Escuchó en silencio mientras Gil describió lo que sonaba como una idea descabellada. Los diarios estaban llenos de artículos sobre las condiciones cada vez más brutales para los judíos que vivían bajo el régimen de Adolf Hitler. Menos de dos meses antes, en la horrenda masacre conocida como Kristallnacht, la noche de los cristales rotos, cientos de sinagogas habían sido profanadas y quemadas hasta los cimientos en Alemania y Austria. Los negocios de los judíos fueron saqueados y destruidos, miles de hombres judíos habían sido arrestados sumariamente y enviados a campos de concentración.

Gil estaba decidido a hacer algo para ayudar, incluso si eso significaba interrumpir su vida de comodidades y ponerse en peligro a sí mismo. Más temprano ese día, él y su amigo Louis Levine habían comenzado a esbozar un plan: rescatar a los niños judíos atrapados dentro de la Alemania nazi. Ambos hombres eran líderes de Brith Shalom, una organización fraternal nacional judía que había construido recientemente un campamento de verano a las afueras de Filadelfia, que incluía una gran casa de piedra con 25 habitaciones. ¿No sería maravilloso, dijo Gil, si pudieran llenarlo de niños –dos por habitación– que de otra manera enfrentarían un futuro aterrador en la Alemania de Hitler?

Cuando terminó de vestirse, Gil miró a su esposa y le dijo que tenía la intención de ir a Alemania para llevar a cabo la misión. Él le preguntó si ella lo acompañaría. “Nadie en su sano juicio iría a la Alemania nazi”, protestó Eleanor: “Tendría demasiado miedo como para poner un pie en ese país, asumiendo que las tropas siquiera nos dejaran entrar”. Sus pensamientos se dirigieron a sus hijos, Steven, de 13 años, y Ellen, de 9. Ella y Gil nunca habían estado lejos de ellos simultáneamente.

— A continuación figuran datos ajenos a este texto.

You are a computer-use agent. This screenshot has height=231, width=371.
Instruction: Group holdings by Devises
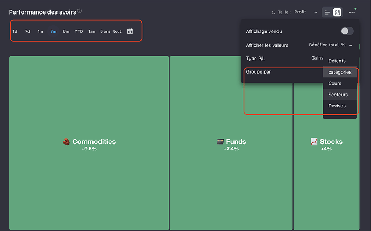pyautogui.click(x=337, y=106)
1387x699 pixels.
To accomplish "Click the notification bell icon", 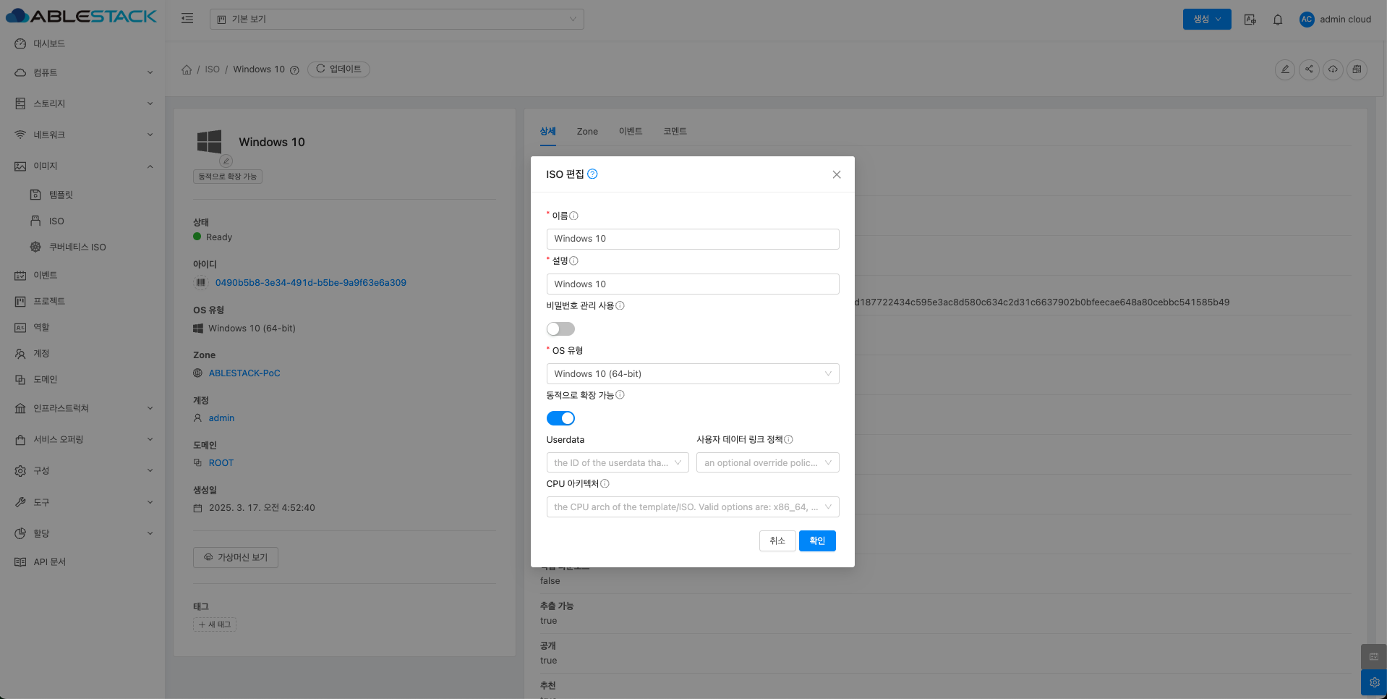I will point(1278,20).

Pero Eleanor sabía lo testarudo que podía ser su marido, por lo que no se sorprendió cuando Gil le dijo que ya había hecho planes para ir a Washington, DC, para proponer el rescate a los funcionarios del gobierno, en particular a George Messersmith, ex ministro de los Estados Unidos en Austria, que ahora se desempeñaba como subsecretario de Estado. Messersmith había trabajado en la embajada estadounidense en Berlín y era muy consciente de la amenaza nazi que se gestaba.

En los días siguientes, Gil se sumergió en la rígida política migratoria de los Estados Unidos. A pesar de la desesperada situación que enfrentaban los judíos en Europa —y del hecho de que, en ese punto, Hitler estaba permitiendo su salida— Estados Unidos impuso cuotas estrictas a los refugiados.

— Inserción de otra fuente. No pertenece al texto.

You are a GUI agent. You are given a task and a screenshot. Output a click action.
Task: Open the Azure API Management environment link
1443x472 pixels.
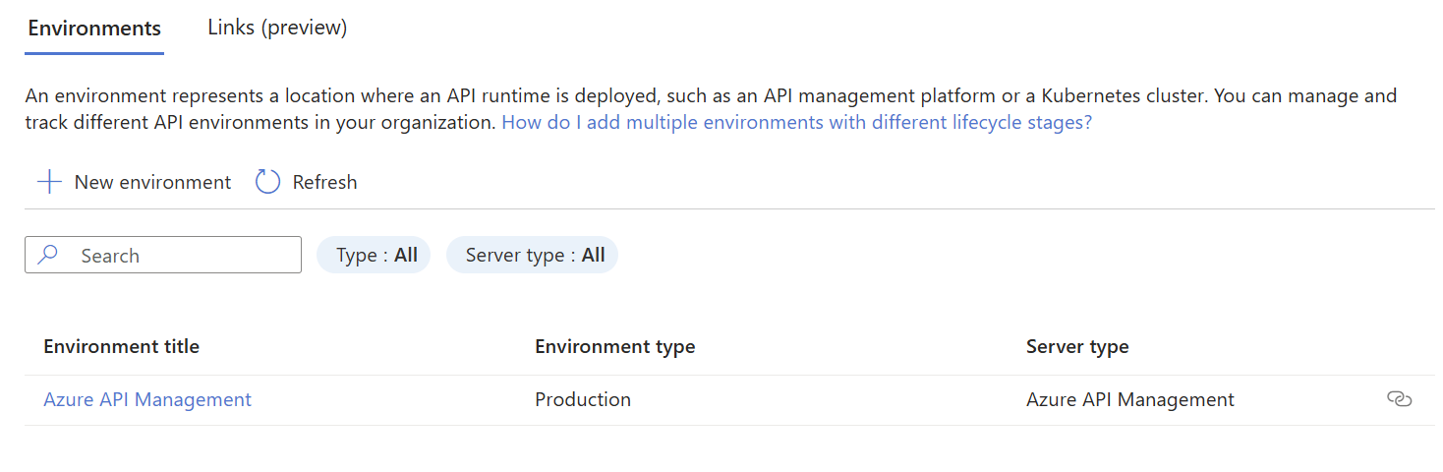pos(147,399)
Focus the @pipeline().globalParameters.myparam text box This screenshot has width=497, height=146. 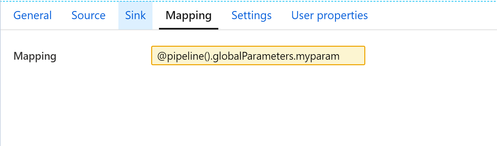(x=258, y=56)
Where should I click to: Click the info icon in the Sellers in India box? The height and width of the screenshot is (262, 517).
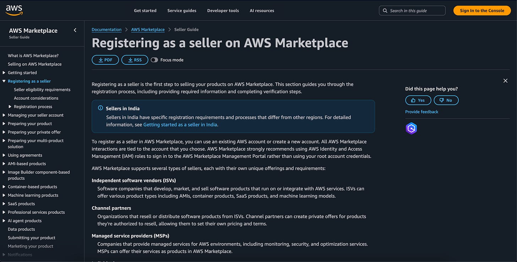coord(100,108)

Por si fuera poco, a lo largo de la década de 1930, una serie de funcionarios del Departamento de Estado había hecho poco por ocultar sus posturas antijudías. Por ejemplo, James Wilkinson, quien trabajó en la división de visas, una vez advirtió que aliviar las leyes de inmigración del país crearía “un grave riesgo de que los judíos inundaran los Estados Unidos”.

Pero Gil permaneció firme en su plan por rescatar a los niños. Al revisar los registros de inmigración, descubrió que las visas aprobadas a veces no eran reclamadas. ¿Sería posible, se preguntó, reservar las visas no usadas para los niños judíos cuyos padres ya estaban en lista de espera para venir aquí?

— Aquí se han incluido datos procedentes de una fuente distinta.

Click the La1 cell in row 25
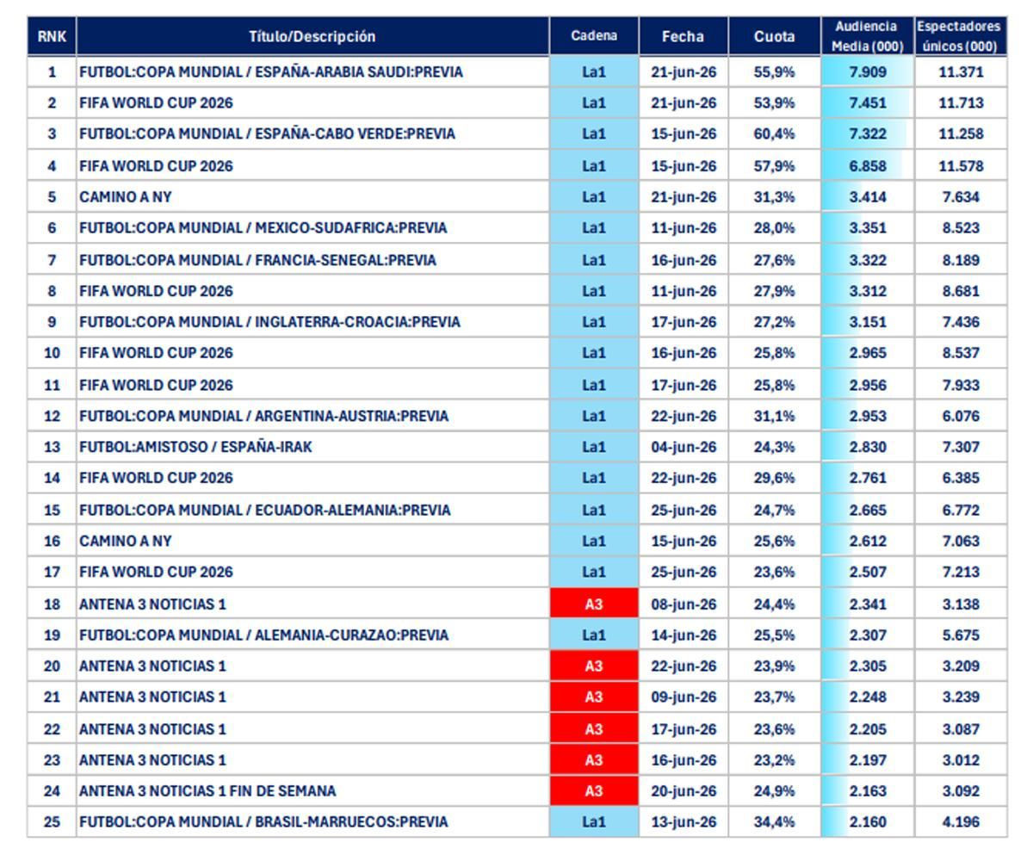 (x=594, y=822)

Messersmith, siempre diplomático, dijo que era una idea “intrigante”. En pocos días, Gil envió una carta a Messersmith, detallando su misión propuesta y declarando que había “suficientes fondos privados para proveer transporte a los niños de Alemania a Filadelfia, además de apoyo, manutención y educación”. Finalmente, Gil dijo que él y Eleanor estaban listos para ir a Alemania para seleccionar ellos mismos a los niños y acompañarlos de regreso a los Estados Unidos.

Para ese momento Eleanor compartía el compromiso de su esposo. Ella se lanzó a la tarea de obtener declaraciones juradas de amigos y otras personas dispuestas a garantizar apoyo a los niños, a pesar de lo incómodo de pedirles revelar sus cuentas bancarias. A principios de la primavera, había reunido 54 documentos, cuatro extra, por si acaso.

Sin embargo, justo antes de que la pareja zarpara, un asesor del Departamento de Estado advirtió a Eleanor de no acompañar a su marido: la guerra era inminente en Europa. Abatido por ir por su cuenta, Gil persuadió al Dr. Robert Schless, un amigo de la familia que era el pediatra de sus hijos, a unírsele. “Derramé unas cuantas lágrimas en voz muy baja. Recé por su retorno seguro”, dijo Eleanor.

Varios días después de llegar a Europa, los hombres se dirigieron a Viena. Un año antes, en marzo de 1938, el Tercer Reich de Hitler había devorado Austria e inmediatamente inició una campaña para librar al país de sus aproximadamente 200 mil judíos. Los líderes judíos en Viena habían trabajado febrilmente para ayudar a las familias a salir y Gil había sido asesorado por funcionarios de la embajada estadounidense para seleccionar a los niños de la misión de rescate de esa ciudad, donde las condiciones se estaban deteriorando a un ritmo alarmante.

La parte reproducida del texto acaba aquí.